- What the exercise asks
Find every line in the records that holds the string "agent". Copy each one.

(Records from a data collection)
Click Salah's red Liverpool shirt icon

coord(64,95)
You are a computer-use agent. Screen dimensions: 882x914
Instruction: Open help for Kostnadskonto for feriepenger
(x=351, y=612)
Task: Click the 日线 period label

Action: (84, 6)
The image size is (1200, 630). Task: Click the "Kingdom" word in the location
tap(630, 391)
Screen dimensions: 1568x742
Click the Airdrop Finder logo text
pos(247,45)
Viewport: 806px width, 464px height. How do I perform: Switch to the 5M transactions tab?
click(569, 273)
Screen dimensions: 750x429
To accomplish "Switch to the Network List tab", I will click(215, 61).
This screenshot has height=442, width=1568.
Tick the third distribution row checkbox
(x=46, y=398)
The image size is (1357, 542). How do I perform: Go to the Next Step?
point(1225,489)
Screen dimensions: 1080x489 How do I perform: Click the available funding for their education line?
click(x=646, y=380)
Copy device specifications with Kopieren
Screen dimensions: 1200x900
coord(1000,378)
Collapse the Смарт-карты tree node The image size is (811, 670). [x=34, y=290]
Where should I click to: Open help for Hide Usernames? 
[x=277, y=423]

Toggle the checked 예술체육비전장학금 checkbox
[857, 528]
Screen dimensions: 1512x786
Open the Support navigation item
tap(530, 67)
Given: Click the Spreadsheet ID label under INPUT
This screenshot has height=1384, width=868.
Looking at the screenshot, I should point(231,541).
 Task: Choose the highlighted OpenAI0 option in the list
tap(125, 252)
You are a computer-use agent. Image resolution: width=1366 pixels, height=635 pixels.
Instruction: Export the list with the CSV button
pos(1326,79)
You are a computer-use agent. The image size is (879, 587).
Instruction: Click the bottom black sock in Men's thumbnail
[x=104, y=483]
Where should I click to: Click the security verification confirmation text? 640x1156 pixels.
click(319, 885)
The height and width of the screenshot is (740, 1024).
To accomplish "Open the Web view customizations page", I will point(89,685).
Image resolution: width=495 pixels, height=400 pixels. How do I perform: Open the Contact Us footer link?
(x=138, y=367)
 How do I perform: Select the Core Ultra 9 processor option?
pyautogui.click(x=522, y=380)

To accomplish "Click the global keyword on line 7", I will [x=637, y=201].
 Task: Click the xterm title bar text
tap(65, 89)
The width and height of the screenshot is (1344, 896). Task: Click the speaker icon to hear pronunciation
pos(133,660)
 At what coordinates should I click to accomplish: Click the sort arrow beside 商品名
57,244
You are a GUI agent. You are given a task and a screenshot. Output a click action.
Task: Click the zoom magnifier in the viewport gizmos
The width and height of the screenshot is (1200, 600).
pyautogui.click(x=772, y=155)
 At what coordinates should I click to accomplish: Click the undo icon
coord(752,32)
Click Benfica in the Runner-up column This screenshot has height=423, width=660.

- Reply to the exercise
You are a computer-use agent. Screen dimensions: 882x914
You are a computer-use agent. Image resolution: width=1366 pixels, height=635 pixels.
You are a computer-use agent. The image size is (879, 587).
You are a GUI agent. You are given a task and a screenshot. Output a click action.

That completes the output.